- _Your assignment_
In the records below, find the line containing "Instruction: Open the 14h timestamp link", then copy that line and all lines after it, exactly, omitting every picture.

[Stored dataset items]
====

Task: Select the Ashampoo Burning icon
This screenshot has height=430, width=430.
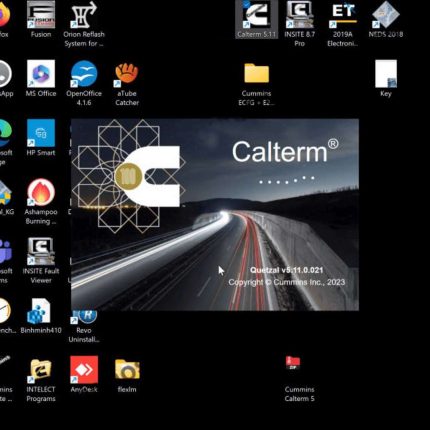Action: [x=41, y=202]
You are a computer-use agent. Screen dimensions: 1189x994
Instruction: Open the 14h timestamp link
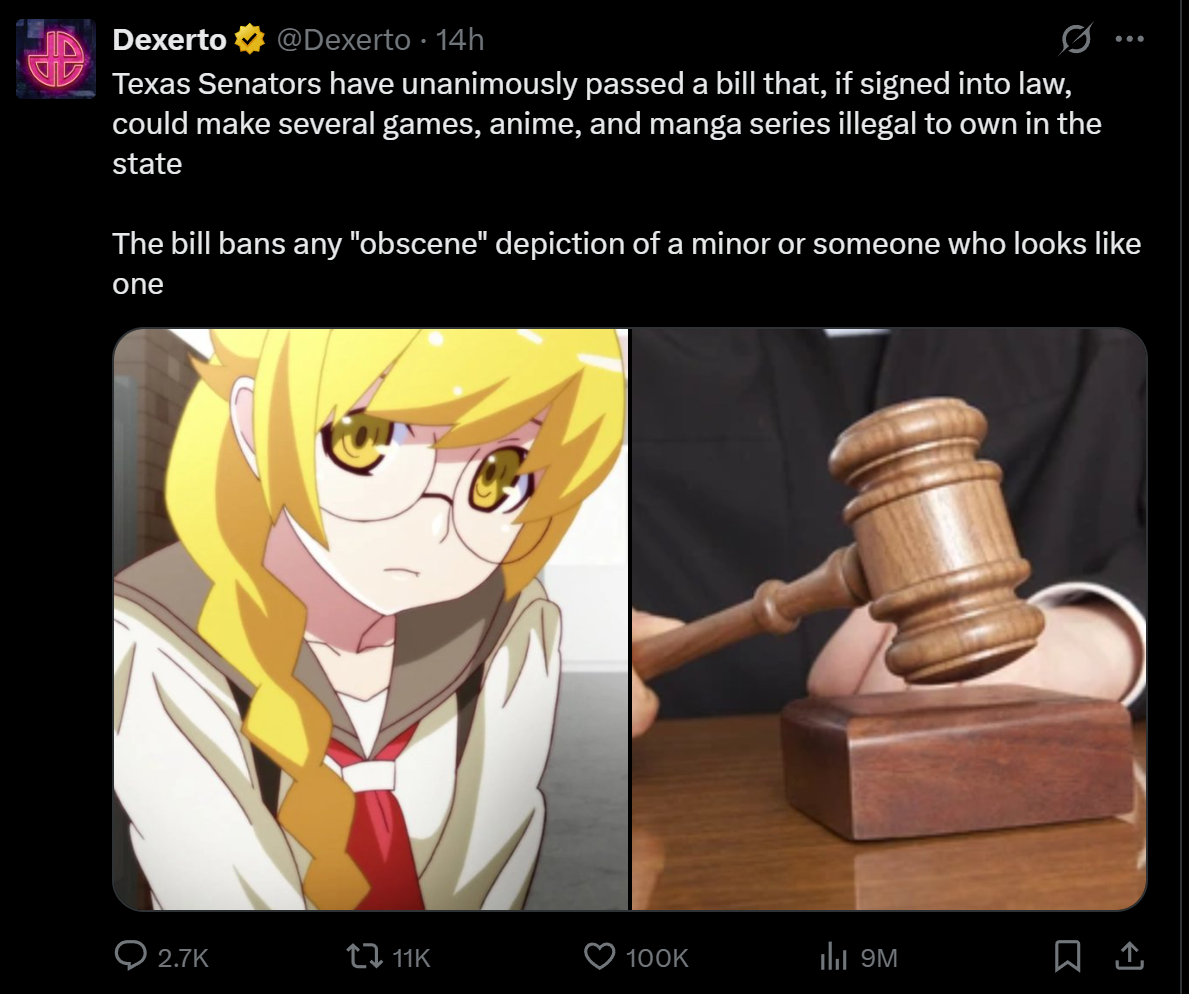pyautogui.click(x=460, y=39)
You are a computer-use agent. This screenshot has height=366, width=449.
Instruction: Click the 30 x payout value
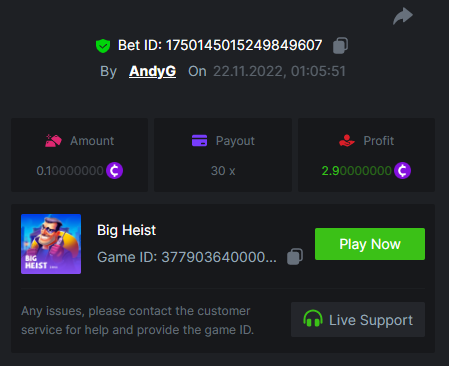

====

- _Your solution_
Instruction: Open the 14h timestamp link
pyautogui.click(x=460, y=39)
You are a computer-use agent. This screenshot has height=366, width=449.
Instruction: Click the 30 x payout value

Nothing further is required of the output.